Sunday, May 8, 2016

Components of the Active Directory Logical Structure

Components of the Active Directory Logical Structure

Component

Organizational Units
Organizational units are container objects. You use these container objects to arrange other objects in a manner that supports your administrative purposes. By arranging objects in organizational units, you make it easier to locate and manage them. You can also delegate the authority to manage an organizational unit. Organizational units can be nested in other organizational units.
You can arrange objects that have similar administrative and security requirements into organizational units. Organizational units provide multiple levels of administrative authority, so that you can apply Group Policy settings and delegate administrative control. This delegation simplifies the task of managing these objects and enables you to structure Active Directory to fit your organization’s requirements.

Domains
Domains are container objects. Domains are a collection of administratively defined objects that share a common directory database, security policies, and trust relationships with other domains. In this way, each domain is an administrative boundary for objects. A single domain can span multiple physical locations or sites and can contain millions of objects.

Domain Trees
Domain trees are collections of domains that are grouped together in hierarchical structures.
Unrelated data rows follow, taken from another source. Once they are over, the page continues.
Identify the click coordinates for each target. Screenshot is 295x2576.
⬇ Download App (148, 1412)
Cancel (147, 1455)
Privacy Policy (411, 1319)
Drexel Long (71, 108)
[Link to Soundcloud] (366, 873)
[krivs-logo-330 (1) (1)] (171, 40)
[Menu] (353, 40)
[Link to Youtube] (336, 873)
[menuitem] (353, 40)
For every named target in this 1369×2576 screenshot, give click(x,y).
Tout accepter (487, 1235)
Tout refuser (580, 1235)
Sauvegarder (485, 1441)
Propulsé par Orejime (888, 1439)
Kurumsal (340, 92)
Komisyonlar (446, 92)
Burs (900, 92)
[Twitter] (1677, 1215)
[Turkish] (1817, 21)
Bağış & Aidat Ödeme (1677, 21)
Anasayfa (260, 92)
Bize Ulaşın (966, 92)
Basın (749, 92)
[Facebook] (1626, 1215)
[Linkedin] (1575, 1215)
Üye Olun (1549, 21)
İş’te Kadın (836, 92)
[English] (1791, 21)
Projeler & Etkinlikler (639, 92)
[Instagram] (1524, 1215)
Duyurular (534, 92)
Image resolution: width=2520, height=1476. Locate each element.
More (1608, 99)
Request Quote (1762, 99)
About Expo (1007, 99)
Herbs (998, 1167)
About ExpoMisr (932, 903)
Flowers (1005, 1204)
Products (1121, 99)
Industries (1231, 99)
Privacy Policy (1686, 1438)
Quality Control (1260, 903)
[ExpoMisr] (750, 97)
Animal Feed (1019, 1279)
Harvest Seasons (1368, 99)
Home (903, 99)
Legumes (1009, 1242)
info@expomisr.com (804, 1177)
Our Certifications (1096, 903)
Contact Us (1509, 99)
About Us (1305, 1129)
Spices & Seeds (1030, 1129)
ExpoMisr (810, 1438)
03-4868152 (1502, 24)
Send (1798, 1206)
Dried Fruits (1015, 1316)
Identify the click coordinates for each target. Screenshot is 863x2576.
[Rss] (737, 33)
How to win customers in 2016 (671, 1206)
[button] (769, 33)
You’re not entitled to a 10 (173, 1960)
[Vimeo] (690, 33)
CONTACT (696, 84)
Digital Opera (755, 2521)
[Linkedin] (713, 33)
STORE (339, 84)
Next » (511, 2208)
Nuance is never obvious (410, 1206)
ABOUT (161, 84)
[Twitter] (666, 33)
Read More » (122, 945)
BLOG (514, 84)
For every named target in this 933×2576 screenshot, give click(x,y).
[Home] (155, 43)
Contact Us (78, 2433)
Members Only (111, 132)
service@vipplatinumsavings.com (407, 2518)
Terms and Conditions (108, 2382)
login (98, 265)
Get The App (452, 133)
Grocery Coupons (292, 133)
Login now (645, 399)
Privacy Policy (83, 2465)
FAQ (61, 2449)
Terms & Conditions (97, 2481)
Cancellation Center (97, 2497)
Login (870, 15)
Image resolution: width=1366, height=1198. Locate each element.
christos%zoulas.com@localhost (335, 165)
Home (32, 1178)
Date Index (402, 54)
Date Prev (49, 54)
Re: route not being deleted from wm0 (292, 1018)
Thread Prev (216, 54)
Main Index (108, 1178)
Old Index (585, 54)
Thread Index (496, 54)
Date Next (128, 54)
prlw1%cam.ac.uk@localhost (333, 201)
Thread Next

When you add a domain to a tree, it becomes a child of the tree root domain. The domain to which a child domain is attached is called the parent domain.
A child domain might in turn have its own child domain. The name of a child domain is combined with the name of its parent domain to form its own unique Domain Name System (DNS) name such as Corp.nwtraders.msft. In this manner, a tree has a contiguous namespace.

Forests
A forest is a complete instance of Active Directory. Each forest acts as a top-level container in that it houses all domain containers for that particular Active Directory instance. A forest can contain one or more domain container objects, all of which share a common logical structure, global catalog, directory schema, and directory configuration, as well as automatic two-way transitive trust relationships. The first domain in the forest is called the forest root domain. The name of that domain refers to the forest, such as Nwtraders.msft. By default, information in Active Directory is shared only within the forest. In this way, the forest is a security boundary for the information that is contained in that instance of Active Directory.

Site Objects
Sites are leaf and container objects. The sites container is the topmost object in the hierarchy of objects that are used to manage and implement Active Directory replication. The sites container stores the hierarchy of objects that are used by the Knowledge Consistency Checker (KCC) to effect the replication topology. Some of the objects located in the sites container include NTDS Site Settings objects, subnet objects, connection objects, server objects, and site objects (one site object for each site in the forest). The hierarchy is displayed as the contents of the Sites container, which is a child of the Configuration container.